Almost half the volume transpired at the January 2013 36-strike call, which saw close to 5,500 contracts traded. The bulk of the calls crossed at the ask price, and nearly all of the volume translated into new open interest, indicating buy-to-open activity.
More specifically, the front-month calls traded at a volume-weighted average price (VWAP) of $1.48, meaning the buyers will reap a reward if M climbs back above the $37.48 level (strike plus VWAP) within the next few weeks. However, even if M extends its recent retreat, the most the buyers stand to lose is the premium paid at initiation.
Technically speaking, M touched an intraday low of $36.30 yesterday, in territory not charted since early August. Pressuring the shares -- along with sector peers like Saks (NYSE:SKS) and Kohl's (NYSE:KSS) -- was the MasterCard Advisors Spending Pulse report, which showed holiday sales growth among U.S. retailers was the weakest since 2008. However, the aforementioned option bulls could believe the hype is overblown, and are picking up short-term calls ahead of Macy's expected same-store sales release on Thursday, Jan. 3.

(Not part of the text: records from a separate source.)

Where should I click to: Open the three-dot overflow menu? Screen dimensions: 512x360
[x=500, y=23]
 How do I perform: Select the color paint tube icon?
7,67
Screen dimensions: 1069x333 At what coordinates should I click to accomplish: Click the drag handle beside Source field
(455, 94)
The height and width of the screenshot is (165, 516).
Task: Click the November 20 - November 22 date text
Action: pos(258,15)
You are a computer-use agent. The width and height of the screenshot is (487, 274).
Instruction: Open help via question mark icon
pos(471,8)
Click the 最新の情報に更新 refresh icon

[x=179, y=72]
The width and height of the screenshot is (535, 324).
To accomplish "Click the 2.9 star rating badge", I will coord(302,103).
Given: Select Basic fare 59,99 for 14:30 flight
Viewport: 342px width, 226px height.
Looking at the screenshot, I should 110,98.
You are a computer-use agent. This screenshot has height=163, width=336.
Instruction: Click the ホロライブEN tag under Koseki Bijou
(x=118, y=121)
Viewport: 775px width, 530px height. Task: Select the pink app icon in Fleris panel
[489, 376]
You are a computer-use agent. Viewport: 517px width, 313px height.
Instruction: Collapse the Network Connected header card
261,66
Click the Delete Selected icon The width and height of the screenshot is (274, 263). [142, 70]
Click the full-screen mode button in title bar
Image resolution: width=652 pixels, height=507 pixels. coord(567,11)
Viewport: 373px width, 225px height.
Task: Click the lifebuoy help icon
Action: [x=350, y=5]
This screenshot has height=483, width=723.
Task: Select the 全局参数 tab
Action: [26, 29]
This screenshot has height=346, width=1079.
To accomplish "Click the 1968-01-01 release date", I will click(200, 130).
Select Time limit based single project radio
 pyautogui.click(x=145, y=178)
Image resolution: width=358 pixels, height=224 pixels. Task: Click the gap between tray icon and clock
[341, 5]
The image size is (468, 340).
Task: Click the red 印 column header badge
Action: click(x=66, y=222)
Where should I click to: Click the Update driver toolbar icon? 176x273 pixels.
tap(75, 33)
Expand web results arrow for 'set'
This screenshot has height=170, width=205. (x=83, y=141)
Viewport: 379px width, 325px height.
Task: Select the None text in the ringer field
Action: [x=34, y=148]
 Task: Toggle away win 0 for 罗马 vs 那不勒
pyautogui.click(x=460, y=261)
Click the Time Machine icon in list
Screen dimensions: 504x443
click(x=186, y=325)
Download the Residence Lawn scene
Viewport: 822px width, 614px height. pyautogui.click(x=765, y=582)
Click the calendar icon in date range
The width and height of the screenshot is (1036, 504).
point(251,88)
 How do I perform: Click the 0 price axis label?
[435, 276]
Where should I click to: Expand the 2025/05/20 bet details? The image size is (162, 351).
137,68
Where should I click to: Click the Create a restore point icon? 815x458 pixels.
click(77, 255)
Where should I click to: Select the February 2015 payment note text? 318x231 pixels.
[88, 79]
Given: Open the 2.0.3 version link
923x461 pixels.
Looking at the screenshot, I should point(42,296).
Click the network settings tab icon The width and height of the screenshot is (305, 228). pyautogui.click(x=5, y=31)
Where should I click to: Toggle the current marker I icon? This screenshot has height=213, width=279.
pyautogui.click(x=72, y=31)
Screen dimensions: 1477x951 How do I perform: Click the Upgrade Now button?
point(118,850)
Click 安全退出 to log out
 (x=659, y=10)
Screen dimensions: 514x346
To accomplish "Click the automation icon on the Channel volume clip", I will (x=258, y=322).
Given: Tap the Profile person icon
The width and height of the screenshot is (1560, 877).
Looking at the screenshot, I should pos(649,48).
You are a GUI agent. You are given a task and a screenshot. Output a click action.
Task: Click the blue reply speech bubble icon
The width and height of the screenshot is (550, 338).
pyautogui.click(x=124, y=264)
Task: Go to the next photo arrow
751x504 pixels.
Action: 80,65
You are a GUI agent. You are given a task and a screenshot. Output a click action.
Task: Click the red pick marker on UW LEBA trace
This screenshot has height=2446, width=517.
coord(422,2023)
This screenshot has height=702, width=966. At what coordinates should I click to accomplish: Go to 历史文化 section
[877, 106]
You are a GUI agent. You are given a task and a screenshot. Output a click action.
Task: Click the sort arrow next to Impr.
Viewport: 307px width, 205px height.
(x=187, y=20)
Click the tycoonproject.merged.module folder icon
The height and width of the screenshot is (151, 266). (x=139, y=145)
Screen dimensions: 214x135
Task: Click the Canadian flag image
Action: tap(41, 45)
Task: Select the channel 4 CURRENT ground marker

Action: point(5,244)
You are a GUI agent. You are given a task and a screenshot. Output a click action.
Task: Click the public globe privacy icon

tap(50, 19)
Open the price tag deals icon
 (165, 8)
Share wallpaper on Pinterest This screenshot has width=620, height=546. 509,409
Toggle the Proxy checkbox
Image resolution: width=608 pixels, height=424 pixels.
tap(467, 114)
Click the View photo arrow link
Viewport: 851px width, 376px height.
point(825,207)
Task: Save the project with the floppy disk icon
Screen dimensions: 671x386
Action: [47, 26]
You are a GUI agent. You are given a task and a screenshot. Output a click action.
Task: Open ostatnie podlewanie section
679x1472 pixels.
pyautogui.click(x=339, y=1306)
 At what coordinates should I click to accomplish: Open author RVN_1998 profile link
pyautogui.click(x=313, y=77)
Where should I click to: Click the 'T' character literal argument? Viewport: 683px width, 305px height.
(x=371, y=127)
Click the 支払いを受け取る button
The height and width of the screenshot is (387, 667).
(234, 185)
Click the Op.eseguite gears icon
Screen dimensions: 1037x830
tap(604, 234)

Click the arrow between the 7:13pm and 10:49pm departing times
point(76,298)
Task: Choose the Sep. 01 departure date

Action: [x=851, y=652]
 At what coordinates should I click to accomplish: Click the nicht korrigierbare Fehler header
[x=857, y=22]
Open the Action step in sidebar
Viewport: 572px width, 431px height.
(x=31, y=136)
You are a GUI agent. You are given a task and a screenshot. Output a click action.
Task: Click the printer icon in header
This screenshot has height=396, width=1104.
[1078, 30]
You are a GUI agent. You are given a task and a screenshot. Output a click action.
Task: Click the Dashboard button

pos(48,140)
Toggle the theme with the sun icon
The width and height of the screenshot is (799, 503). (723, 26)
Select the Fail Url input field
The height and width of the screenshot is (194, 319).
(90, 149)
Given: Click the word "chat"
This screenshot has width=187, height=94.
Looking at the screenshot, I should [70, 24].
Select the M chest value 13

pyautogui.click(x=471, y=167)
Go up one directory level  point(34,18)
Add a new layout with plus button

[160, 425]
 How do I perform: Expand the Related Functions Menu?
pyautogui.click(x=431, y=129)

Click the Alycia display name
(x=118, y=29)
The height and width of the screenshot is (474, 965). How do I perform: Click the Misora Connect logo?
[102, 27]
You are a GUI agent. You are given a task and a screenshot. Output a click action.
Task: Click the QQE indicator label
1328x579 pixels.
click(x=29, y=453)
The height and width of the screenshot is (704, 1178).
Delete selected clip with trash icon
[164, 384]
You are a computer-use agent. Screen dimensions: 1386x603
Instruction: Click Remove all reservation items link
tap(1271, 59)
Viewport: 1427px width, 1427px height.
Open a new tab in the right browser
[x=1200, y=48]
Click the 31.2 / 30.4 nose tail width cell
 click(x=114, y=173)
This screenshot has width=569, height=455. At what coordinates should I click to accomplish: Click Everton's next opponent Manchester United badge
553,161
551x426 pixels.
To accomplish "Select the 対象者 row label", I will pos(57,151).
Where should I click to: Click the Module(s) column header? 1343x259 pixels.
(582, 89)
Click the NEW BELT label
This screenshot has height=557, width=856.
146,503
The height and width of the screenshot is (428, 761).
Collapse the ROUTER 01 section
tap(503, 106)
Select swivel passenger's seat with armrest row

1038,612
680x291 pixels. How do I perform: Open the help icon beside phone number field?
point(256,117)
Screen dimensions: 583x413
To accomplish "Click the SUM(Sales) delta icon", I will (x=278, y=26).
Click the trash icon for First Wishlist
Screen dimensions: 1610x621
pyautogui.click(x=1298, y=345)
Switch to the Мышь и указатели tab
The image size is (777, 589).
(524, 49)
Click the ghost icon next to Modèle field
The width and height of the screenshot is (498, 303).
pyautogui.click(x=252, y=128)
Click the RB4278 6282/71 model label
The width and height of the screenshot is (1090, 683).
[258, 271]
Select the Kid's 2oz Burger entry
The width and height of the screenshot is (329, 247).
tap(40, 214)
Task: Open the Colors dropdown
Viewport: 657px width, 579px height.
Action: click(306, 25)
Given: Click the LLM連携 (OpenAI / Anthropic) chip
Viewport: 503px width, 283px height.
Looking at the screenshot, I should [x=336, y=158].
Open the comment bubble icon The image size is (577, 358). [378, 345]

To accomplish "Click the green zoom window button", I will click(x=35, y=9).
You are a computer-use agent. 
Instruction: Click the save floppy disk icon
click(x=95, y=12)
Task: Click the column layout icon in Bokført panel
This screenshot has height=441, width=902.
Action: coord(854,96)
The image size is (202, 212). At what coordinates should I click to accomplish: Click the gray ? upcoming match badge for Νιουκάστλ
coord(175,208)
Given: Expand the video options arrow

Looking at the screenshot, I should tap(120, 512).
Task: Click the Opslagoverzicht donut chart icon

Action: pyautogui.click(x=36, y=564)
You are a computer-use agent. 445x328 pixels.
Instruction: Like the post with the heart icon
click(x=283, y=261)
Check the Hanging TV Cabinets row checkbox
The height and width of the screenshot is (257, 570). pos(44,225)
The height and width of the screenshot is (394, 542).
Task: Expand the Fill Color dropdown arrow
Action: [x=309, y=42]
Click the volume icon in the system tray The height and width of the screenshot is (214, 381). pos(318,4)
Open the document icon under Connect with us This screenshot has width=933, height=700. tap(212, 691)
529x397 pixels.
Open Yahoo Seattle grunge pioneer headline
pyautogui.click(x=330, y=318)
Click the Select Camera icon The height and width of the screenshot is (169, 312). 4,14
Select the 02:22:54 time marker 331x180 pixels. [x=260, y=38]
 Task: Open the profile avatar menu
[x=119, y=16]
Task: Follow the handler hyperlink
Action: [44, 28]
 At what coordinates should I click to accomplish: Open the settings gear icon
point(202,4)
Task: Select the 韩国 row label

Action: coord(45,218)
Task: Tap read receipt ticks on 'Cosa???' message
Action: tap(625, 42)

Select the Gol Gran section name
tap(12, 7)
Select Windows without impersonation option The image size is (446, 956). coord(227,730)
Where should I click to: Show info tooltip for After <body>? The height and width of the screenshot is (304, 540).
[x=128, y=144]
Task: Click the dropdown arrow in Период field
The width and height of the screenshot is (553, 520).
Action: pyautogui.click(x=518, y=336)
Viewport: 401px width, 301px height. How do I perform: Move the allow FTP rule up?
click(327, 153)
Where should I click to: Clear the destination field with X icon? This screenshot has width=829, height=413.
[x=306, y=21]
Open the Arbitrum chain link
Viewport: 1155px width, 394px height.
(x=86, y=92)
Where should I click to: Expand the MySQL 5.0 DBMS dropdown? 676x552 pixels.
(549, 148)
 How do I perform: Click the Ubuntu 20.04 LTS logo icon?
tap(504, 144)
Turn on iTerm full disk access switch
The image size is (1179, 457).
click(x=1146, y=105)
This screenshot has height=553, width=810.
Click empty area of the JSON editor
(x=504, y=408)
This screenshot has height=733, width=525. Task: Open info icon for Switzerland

From a broader sentiment standpoint, though, M is no stranger to optimism in the options arena. The stock sports a Schaeffer's put/call open interest ratio (SOIR) of 0.64, indicating that calls comfortably outnumber puts among options with a shelf-life of three months or less. What's more, this ratio sits just 6 percentage points from a 52-week low, implying that near-term option players have rarely been more call-heavy during the past year.